Senior Jalyn Dewer enjoys being a part of GSA.

“I love the fact that I can help people who don’t understand that people can be different, and help them be less close-minded,” she said. Dewer thinks GSA is important, because “there’s a lot of people in this world who don’t understand what it means to have a different sexuality, and that it’s not bad.” She added that GSA is a safe place where students can go without being judged.

Junior Christina Blake Meier likes GSA because she can get active in the gay community.

In Meier’s opinion, the club is significant “because it helps a lot of kids who are going through a rough time, and lets them know there are people to support them.”

Kelso, Dewer, and Meier all encourage students to join GSA.

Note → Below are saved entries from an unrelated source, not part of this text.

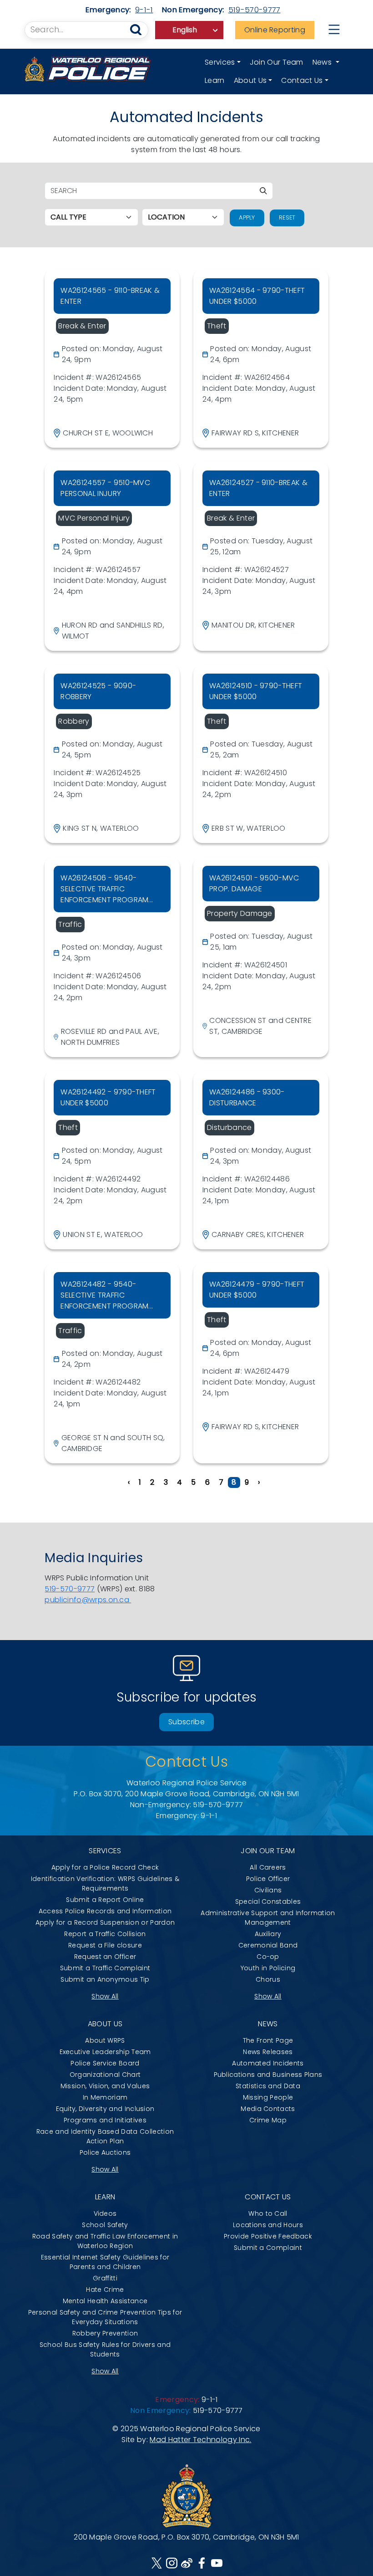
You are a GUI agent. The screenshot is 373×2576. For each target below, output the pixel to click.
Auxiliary (268, 1933)
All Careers (268, 1867)
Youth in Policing (268, 1968)
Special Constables (268, 1901)
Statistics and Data (268, 2085)
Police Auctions (105, 2152)
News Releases (267, 2051)
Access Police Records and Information (105, 1911)
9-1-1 (144, 10)
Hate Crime (105, 2289)
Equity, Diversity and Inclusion (105, 2108)
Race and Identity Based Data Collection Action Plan (105, 2136)
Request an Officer (105, 1956)
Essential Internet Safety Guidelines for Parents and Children (105, 2262)
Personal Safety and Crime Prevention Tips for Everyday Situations (105, 2317)
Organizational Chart (105, 2074)
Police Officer (268, 1878)
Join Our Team (276, 62)
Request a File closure (105, 1945)
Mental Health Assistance (105, 2300)
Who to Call (267, 2213)
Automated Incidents (267, 2063)
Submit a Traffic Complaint (105, 1968)
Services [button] (220, 62)
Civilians (268, 1890)
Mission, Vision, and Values (105, 2085)
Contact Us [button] (302, 80)
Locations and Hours (268, 2224)
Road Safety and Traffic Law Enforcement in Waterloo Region (105, 2241)
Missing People (268, 2097)
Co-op (268, 1956)
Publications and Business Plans (268, 2074)
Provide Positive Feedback (268, 2236)
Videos (105, 2213)
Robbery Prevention (105, 2333)
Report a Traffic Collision (105, 1933)
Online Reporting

“Anyone questioning or exploring their sexuality and who wants a safe place” should come, Kelso said. She stressed that GSA could be a place of support for those facing non-supportive family members. Even if students are intimidated because they think there is a stigma attached, they should try attending.

Dewer added, “We need more members. All you can do is come, have fun, and have serious discussions. We’re here if you need anyone else to talk to.”